Exercise objective: How many lines of the entries hold the string "Bình"? Reply with the number alone.

Records supplied:
# # # # # # #

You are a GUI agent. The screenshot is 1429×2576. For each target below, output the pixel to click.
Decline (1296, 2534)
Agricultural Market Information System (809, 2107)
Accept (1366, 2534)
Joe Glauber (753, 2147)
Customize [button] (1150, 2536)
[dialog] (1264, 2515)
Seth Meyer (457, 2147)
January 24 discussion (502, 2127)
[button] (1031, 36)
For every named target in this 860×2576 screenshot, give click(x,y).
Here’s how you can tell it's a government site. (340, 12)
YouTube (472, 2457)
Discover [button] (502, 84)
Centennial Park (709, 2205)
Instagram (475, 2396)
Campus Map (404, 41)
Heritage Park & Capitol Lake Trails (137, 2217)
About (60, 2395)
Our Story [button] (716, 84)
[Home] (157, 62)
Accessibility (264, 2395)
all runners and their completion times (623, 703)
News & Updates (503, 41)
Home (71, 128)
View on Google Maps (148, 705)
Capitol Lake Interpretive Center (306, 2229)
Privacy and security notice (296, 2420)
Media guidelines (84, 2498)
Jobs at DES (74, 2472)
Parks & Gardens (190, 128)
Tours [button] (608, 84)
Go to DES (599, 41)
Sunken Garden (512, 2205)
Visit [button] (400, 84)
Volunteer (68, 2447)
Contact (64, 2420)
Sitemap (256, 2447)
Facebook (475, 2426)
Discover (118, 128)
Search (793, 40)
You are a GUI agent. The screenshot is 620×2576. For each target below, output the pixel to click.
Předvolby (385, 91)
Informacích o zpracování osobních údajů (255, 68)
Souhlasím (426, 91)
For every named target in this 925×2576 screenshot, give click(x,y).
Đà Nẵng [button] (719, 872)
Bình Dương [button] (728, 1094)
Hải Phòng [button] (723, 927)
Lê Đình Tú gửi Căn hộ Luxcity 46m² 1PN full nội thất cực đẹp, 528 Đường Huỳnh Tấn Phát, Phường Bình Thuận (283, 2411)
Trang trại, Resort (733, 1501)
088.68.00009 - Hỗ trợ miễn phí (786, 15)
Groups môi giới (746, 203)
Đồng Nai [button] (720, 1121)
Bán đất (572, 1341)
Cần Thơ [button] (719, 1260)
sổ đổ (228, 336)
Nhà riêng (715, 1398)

# # # # # # #

Exercise solution: 2